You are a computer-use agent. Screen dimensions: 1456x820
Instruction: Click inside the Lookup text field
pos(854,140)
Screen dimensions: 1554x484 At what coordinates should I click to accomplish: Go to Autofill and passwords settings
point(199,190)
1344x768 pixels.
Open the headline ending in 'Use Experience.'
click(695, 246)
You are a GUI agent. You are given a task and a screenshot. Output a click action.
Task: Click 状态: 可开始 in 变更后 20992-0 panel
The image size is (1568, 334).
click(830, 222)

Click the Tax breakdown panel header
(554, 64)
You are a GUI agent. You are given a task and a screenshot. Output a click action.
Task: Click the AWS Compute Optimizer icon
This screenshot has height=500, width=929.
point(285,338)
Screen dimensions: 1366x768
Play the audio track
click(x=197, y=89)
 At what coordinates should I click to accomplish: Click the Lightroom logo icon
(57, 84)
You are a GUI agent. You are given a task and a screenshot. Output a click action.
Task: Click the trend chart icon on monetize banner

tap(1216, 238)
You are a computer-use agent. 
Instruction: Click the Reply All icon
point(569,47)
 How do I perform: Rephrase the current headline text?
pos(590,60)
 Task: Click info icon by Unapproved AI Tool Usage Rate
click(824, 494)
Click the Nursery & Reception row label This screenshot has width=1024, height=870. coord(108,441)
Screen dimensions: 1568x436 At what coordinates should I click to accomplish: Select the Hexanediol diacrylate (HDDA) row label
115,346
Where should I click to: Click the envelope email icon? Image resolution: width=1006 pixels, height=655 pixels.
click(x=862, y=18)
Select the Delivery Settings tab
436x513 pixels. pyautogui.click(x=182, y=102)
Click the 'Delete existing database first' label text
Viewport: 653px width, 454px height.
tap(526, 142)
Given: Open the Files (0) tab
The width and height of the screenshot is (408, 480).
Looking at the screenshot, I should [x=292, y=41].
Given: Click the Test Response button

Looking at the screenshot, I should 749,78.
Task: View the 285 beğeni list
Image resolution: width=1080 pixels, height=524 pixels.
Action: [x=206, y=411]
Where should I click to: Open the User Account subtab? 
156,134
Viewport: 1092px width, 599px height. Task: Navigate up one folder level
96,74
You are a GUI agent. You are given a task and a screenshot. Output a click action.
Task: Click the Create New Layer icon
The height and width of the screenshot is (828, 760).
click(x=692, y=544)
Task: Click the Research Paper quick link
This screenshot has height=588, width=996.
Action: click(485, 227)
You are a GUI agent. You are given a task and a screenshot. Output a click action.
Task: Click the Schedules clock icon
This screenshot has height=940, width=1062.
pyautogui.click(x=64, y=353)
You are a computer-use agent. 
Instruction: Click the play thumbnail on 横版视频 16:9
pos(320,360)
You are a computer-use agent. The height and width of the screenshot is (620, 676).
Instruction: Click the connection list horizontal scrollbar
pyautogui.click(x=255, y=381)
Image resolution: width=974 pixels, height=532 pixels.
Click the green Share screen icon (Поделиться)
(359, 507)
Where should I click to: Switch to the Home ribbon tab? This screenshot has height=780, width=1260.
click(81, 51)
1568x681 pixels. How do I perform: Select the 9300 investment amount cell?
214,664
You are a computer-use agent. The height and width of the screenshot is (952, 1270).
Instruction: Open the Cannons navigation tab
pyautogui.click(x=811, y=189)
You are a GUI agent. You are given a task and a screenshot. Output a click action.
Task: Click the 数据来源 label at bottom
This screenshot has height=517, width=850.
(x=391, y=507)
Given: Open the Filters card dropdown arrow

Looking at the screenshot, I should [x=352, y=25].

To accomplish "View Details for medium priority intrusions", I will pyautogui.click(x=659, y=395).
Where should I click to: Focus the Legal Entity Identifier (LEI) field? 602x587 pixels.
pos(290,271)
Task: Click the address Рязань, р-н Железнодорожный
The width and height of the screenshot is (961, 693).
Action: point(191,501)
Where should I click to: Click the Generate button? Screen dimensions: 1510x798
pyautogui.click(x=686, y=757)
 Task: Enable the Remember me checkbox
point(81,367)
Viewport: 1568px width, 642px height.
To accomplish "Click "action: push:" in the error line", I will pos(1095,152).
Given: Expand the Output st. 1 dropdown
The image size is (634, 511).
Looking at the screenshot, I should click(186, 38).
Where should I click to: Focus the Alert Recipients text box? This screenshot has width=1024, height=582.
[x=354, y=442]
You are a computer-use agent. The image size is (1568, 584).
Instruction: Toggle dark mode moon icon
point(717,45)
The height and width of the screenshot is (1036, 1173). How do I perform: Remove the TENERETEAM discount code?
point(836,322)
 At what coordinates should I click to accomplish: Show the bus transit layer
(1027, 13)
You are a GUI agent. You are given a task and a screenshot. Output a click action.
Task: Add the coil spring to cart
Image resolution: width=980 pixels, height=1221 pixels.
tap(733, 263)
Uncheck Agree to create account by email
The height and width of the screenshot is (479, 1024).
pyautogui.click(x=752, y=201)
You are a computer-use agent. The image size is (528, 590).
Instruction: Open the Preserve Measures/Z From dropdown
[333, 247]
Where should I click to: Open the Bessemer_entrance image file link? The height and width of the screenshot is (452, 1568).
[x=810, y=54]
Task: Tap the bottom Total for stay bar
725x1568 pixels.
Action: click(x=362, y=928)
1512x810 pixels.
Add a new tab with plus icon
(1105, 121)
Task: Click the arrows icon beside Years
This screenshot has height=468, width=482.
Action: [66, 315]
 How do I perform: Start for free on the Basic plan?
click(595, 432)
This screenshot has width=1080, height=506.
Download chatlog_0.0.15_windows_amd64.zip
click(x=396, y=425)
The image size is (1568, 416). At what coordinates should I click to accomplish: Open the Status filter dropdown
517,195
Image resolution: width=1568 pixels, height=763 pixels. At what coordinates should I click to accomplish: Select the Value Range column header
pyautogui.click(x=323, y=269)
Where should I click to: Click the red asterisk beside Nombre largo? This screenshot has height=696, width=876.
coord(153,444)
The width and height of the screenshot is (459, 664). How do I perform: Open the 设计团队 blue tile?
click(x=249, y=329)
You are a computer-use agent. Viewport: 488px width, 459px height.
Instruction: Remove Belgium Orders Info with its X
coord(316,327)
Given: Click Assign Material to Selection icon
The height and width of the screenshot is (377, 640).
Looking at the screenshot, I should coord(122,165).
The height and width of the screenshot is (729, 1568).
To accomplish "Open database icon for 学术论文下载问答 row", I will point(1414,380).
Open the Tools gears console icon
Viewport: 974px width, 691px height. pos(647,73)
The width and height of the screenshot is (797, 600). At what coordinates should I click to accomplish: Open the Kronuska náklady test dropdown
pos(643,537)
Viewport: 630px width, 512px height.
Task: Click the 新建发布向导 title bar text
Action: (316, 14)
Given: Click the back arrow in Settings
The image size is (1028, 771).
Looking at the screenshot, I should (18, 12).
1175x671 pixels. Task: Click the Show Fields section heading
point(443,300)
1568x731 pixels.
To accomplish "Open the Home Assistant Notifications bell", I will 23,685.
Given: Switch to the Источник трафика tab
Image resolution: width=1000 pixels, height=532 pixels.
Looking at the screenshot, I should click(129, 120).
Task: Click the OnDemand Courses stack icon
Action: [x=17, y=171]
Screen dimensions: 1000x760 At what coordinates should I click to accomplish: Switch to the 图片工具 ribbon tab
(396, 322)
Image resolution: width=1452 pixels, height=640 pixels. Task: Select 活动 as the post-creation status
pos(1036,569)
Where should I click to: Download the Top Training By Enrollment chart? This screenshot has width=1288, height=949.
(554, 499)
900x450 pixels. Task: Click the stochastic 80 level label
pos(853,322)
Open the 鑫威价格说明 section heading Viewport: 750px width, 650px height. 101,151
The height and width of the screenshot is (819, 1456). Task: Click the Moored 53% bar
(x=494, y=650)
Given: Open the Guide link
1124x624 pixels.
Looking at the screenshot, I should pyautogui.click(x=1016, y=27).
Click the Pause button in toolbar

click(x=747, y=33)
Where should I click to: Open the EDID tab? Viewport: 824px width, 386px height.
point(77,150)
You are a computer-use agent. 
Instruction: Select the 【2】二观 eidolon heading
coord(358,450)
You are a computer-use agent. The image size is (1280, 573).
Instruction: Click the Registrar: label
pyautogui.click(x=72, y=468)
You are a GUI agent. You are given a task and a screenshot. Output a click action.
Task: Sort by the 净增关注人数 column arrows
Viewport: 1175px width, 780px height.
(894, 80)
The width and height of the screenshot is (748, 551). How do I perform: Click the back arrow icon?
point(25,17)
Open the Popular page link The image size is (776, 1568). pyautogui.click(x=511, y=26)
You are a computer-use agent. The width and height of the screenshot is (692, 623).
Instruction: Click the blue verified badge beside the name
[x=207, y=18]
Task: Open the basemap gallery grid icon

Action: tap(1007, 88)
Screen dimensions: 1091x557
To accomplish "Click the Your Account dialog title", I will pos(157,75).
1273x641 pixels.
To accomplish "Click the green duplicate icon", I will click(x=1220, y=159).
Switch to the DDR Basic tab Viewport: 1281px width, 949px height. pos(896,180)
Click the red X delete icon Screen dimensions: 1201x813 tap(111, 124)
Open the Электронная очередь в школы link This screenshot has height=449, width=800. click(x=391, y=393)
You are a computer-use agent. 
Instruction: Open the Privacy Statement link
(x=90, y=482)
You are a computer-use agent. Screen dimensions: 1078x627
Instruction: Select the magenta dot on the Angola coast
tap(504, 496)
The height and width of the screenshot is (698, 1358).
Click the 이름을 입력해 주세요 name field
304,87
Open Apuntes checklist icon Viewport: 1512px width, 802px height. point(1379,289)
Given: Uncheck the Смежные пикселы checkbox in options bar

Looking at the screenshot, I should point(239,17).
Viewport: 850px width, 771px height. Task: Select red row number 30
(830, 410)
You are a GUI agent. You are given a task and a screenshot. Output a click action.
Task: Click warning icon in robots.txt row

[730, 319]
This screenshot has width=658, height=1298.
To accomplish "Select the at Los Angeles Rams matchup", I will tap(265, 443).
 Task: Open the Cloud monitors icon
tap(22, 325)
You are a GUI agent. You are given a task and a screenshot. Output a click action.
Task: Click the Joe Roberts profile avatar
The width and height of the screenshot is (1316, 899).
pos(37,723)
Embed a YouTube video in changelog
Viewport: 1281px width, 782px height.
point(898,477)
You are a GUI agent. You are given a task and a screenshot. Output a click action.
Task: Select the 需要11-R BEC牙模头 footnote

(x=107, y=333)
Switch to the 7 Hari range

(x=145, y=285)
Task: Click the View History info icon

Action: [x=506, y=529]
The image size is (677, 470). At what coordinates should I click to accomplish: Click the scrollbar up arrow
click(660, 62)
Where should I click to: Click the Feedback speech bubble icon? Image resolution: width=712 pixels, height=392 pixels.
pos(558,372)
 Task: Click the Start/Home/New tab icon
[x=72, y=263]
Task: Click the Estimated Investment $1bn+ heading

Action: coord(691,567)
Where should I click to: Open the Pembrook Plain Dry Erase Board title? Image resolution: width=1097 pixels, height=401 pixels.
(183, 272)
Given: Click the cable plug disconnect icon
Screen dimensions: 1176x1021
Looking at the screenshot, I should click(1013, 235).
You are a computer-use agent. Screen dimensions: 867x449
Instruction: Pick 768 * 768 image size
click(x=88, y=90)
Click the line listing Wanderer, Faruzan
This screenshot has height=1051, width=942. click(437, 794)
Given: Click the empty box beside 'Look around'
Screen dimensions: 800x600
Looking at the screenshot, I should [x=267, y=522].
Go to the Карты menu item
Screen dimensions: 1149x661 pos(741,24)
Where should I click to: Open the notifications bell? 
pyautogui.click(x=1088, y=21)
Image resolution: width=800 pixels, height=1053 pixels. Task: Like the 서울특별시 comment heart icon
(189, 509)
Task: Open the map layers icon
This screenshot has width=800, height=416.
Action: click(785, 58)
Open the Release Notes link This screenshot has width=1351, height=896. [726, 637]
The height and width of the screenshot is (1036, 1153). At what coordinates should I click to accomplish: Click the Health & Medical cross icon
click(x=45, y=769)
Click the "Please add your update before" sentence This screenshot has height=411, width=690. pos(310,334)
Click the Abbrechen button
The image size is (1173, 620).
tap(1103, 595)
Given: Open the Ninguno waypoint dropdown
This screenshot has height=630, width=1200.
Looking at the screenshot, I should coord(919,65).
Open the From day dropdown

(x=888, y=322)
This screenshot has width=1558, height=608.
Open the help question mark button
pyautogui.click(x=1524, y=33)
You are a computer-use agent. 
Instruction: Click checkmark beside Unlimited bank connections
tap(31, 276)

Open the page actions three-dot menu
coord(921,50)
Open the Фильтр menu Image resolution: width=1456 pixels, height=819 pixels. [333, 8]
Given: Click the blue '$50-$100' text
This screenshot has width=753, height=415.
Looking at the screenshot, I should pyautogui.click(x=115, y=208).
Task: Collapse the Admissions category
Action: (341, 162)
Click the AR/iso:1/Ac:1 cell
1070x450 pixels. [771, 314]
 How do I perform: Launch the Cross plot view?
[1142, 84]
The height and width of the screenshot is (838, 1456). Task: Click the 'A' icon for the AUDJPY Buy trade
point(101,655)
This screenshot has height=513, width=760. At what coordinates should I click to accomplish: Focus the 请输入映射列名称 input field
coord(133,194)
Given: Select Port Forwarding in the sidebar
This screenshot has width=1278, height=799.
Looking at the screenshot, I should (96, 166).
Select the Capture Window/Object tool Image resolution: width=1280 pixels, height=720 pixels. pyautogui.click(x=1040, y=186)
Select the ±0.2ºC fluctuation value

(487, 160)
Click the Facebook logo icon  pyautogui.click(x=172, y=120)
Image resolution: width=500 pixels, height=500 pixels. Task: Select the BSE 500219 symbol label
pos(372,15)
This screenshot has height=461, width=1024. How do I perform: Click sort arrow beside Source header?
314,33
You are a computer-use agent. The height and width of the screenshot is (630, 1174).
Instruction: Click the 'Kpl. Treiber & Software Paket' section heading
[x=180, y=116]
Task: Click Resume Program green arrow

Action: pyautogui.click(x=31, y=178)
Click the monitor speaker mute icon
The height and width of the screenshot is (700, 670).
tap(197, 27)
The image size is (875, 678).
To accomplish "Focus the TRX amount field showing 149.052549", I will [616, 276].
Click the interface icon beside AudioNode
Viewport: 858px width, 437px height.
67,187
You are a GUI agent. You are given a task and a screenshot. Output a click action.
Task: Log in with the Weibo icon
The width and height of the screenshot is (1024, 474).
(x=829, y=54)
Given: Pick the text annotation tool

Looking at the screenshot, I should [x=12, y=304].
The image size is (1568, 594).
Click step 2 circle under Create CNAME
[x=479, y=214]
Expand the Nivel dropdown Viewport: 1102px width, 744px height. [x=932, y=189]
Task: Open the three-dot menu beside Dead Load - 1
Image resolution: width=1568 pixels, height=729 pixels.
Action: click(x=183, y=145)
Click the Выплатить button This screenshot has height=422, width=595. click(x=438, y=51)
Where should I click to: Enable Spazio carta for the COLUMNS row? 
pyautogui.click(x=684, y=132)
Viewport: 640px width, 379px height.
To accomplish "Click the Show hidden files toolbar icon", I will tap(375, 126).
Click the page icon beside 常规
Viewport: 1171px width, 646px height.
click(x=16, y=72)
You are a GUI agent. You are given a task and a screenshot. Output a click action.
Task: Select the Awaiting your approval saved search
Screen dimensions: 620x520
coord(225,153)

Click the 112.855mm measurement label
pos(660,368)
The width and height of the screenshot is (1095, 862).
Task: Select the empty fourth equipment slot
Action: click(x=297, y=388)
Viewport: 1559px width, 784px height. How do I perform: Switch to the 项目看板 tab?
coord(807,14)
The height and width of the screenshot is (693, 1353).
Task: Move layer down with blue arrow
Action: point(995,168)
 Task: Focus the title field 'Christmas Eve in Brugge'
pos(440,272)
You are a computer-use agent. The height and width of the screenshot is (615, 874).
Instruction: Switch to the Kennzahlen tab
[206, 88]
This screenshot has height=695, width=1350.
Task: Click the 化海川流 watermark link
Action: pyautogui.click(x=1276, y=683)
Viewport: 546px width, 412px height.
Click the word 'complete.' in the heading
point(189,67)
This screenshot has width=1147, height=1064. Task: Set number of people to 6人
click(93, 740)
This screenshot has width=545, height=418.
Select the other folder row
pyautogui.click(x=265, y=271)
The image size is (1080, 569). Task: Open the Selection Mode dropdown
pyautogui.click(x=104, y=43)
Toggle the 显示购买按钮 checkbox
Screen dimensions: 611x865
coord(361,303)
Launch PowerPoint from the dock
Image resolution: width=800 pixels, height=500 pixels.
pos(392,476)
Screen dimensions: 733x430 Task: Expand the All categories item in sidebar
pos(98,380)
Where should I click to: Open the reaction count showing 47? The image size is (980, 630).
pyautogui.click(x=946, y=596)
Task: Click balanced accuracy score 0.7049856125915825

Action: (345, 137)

→ Exercise brief: The required output is every line above from the one with "Task: Focus the" down to the one with "This screenshot has width=545, height=418.", restated word for word, ends included.

→ Expected answer:
 Task: Focus the title field 'Christmas Eve in Brugge'
pos(440,272)
You are a computer-use agent. The height and width of the screenshot is (615, 874).
Instruction: Switch to the Kennzahlen tab
[206, 88]
This screenshot has height=695, width=1350.
Task: Click the 化海川流 watermark link
Action: pyautogui.click(x=1276, y=683)
Viewport: 546px width, 412px height.
Click the word 'complete.' in the heading
point(189,67)
This screenshot has width=1147, height=1064. Task: Set number of people to 6人
click(93, 740)
This screenshot has width=545, height=418.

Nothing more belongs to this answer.